Available data:
----

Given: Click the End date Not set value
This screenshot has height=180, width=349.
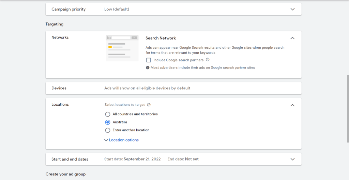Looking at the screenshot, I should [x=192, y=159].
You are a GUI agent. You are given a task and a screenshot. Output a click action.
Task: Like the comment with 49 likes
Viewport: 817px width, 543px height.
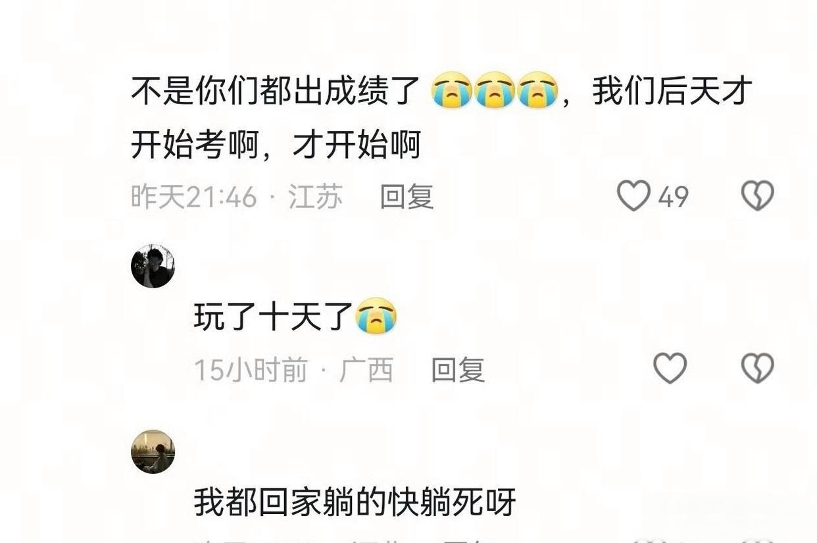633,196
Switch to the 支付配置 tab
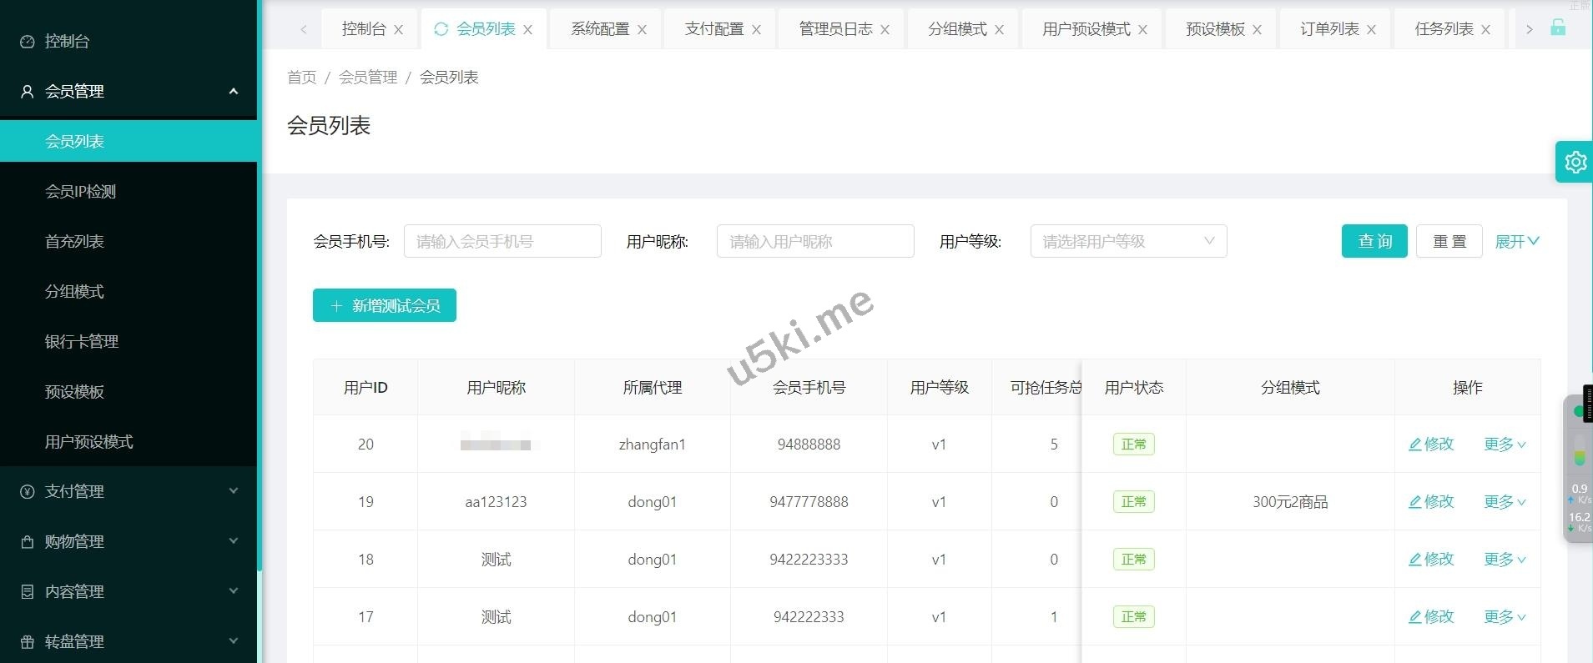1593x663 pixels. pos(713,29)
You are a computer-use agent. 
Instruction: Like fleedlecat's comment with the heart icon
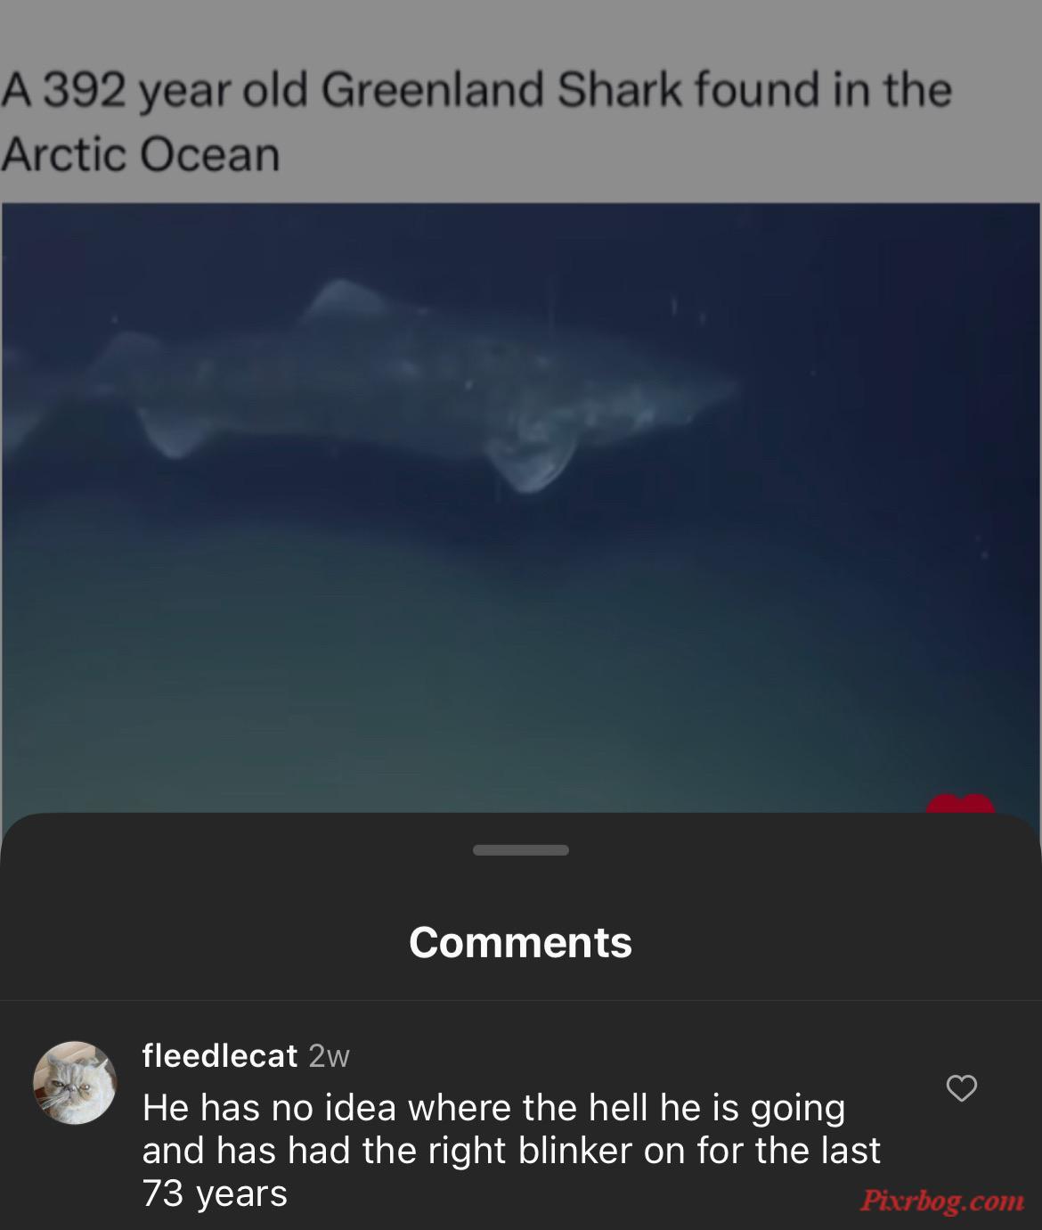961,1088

----

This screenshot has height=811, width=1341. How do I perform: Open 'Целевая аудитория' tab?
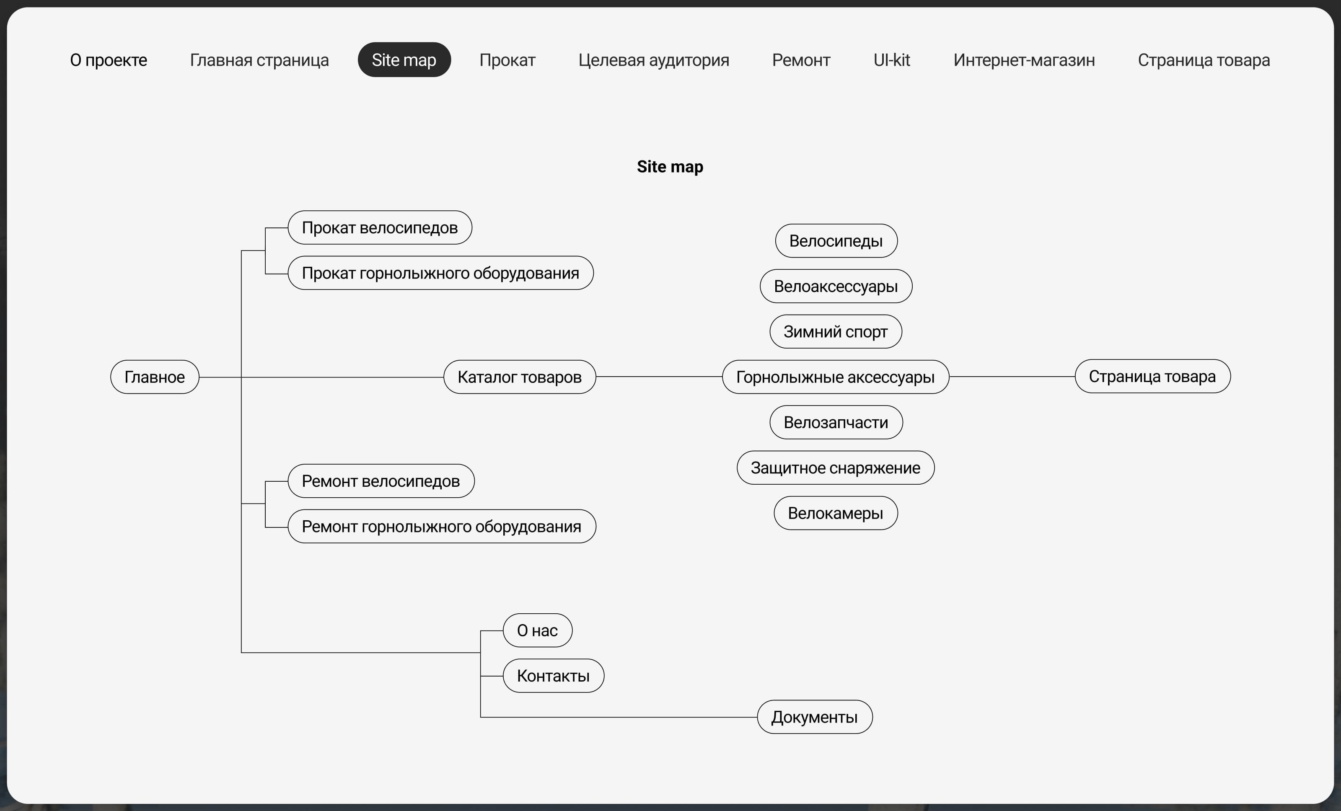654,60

----

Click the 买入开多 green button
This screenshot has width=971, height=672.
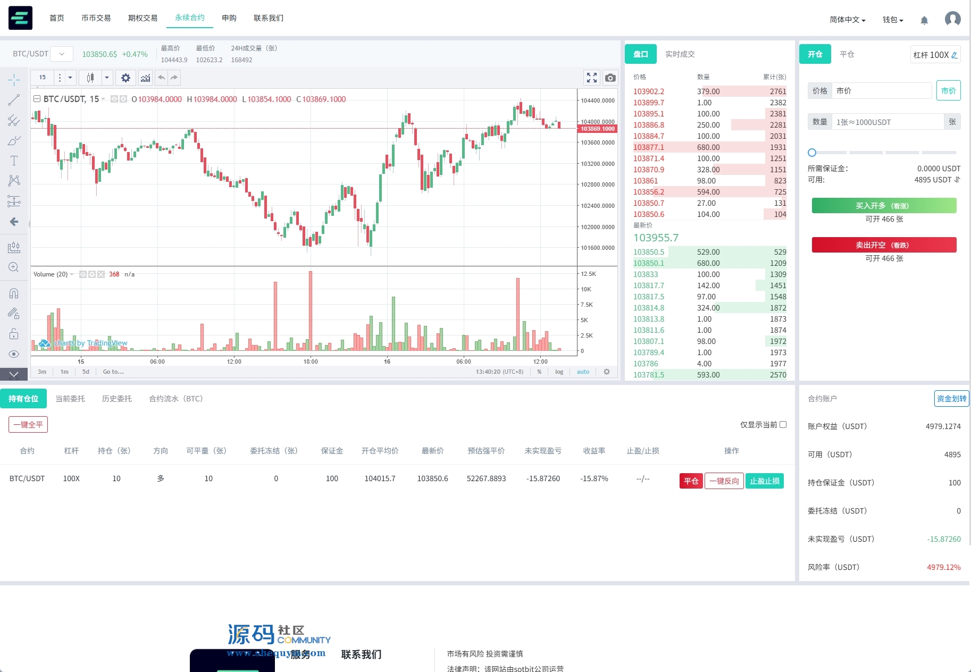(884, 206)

----

Exercise brief: The string to find is "agent"; copy every line of the listing that has it.

Answer section:
You are a GUI agent. You are given a task and a screenshot. Output a click action.
You are a computer-use agent. 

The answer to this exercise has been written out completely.